The conversation then takes a turn as we talk about the bad bitches at their school, the girls who go to events every weekend, the girls who get wasted at the frat parties and day drinking events, the girls who dated a few of their friends but man is she hot, the girls who don’t respond to texts but only text you asking to get into VIP because they found out that you have a table. They are tatted, they have ‘tasteful’ piercings, they have RBF (resting bitch face) – these girls are baddies and these guys want them.
At this point in the car ride, I’m bursting out laughing. No less than a minute ago, they were complaining about getting their hearts broken and the next thing you know, they’re talking about how much they want these bad bitches to be their lady friends. Here’s the problem:
These guys are always on the lookout for the baddies, or at least the bad girl exterior with the good girl intentions, but of course, they also want the keepers, the loyal girls, the wifey material. They can complain all they want about getting heart broken but the truth is that, well, it’s slightly their faults. They’re talking about looking for wifey material but they’re falling for girls that are made of other material – cotton, nylon, polyester maybe, lolz. They want the baddies and the bitches, so it shouldn’t REALLY be a surprise that they’re getting their hearts broken by girls who are… heart breakers by default. You can’t complain about something you can’t find when you’re looking in the completely opposite direction.
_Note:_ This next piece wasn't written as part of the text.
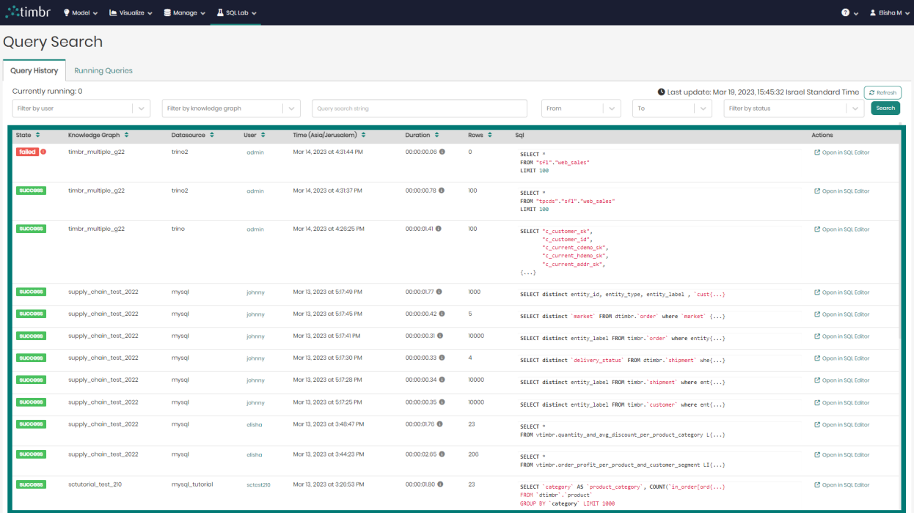Screen dimensions: 914x513
Task: Open the Filter by status dropdown
Action: (x=794, y=108)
Now don’t get me wrong, I’m not telling you to judge a book by its cover. Just because she’s inked and pierced and her eyebrows make her constantly look like she will kick your ass does not mean she’s instantly a heart breaker. Just because a girl likes to get wasted every night or is super into that #PLUR lifestyle or is usually found in Downtown LA every weekend does NOT entail that she is not wifey material – some women these days are able to have fun AND have their shit together (crazy huh). I refer to these as the baddie-wifey hybrid, a rare species of woman that is sought but never found, and when found, usually wifed up. However, the chance that your hot bad bitch is going to be the sweet and loyal girl you want to marry is very slim; it’s pretty unlikely that you’re going to marry the girl who, though attractive, has cheated on your homie’s homie… catch my drift? No matter how hot she is, how fun she is at the clubs, how exciting her life looks like on Instagram when she’s in Vegas, she probably has the capacity to break your heart in an instant.
With that being said, you, the “nice guy,” need to realize that the chances of finding that perfect baddie wifey material is nearly impossible, and you need to stop complaining about girls breaking your heart, how girls aren’t loyal, etc. Look back at all the girls you have been interested in and ask yourself if any of them were girls you could bring home to mom. If you answered anything other than, “ABSOLUTELY,” it’s time that you quit blaming the girls for breaking your heart. It takes two to tango, and quite frankly, you’re blaming your partner for being a bad tango partner when you knew that she was a Bollywood dancer from the start. Get your shit together man.
Guys, I understand that you like the bad girls and ultimately want to end up with a good girl, but until you’re over that phase, stop complaining about getting hurt and just accept the fact that pain and drama are inevitable – just chill out and have a good time. If you keep proclaiming that you are a nice guy and getting your heart broken, yet you’re constantly chasing the bad bitches who will most likely break your heart and have the full capacity to do so, I will have no choice but to feel bad for you for about twelve seconds before telling you something along the lines of, “I told you so.”
Good luck, don’t get your hearts broken, but if you do, at least get them broken by girls who are worth the heart ache.